◆ Do this ◆
Output each line from the start of the rows up to and including the line that contains "This screenshot has height=433, width=346." as a JSON list of strings, one string per line, with blank lines left out.

◆ Records provided ◆
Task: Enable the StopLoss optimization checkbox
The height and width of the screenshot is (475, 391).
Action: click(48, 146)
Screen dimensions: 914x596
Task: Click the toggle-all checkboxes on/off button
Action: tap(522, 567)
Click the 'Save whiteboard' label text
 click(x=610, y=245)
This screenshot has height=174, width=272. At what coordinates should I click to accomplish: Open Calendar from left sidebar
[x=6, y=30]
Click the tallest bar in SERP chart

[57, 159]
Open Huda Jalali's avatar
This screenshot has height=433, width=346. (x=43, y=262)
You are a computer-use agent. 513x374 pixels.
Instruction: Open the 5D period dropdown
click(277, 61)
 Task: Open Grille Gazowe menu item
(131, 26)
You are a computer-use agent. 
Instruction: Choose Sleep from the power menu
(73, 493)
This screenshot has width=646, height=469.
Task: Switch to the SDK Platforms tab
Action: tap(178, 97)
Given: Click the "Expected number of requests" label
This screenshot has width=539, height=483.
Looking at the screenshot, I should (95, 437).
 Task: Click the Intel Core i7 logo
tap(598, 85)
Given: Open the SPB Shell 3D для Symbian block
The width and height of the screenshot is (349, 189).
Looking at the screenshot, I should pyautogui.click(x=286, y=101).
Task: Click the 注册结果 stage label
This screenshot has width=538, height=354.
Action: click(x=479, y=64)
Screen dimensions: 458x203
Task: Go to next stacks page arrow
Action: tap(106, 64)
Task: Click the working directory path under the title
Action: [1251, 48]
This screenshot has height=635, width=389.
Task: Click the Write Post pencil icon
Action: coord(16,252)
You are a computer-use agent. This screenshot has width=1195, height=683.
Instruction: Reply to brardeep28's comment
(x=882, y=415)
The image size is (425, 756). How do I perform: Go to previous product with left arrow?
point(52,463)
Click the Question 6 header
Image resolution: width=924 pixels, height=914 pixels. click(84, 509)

◆ Result of this exercise ◆
[
  "Task: Enable the StopLoss optimization checkbox",
  "The height and width of the screenshot is (475, 391).",
  "Action: click(48, 146)",
  "Screen dimensions: 914x596",
  "Task: Click the toggle-all checkboxes on/off button",
  "Action: tap(522, 567)",
  "Click the 'Save whiteboard' label text",
  " click(x=610, y=245)",
  "This screenshot has height=174, width=272. At what coordinates should I click to accomplish: Open Calendar from left sidebar",
  "[x=6, y=30]",
  "Click the tallest bar in SERP chart",
  "[57, 159]",
  "Open Huda Jalali's avatar",
  "This screenshot has height=433, width=346. (x=43, y=262)"
]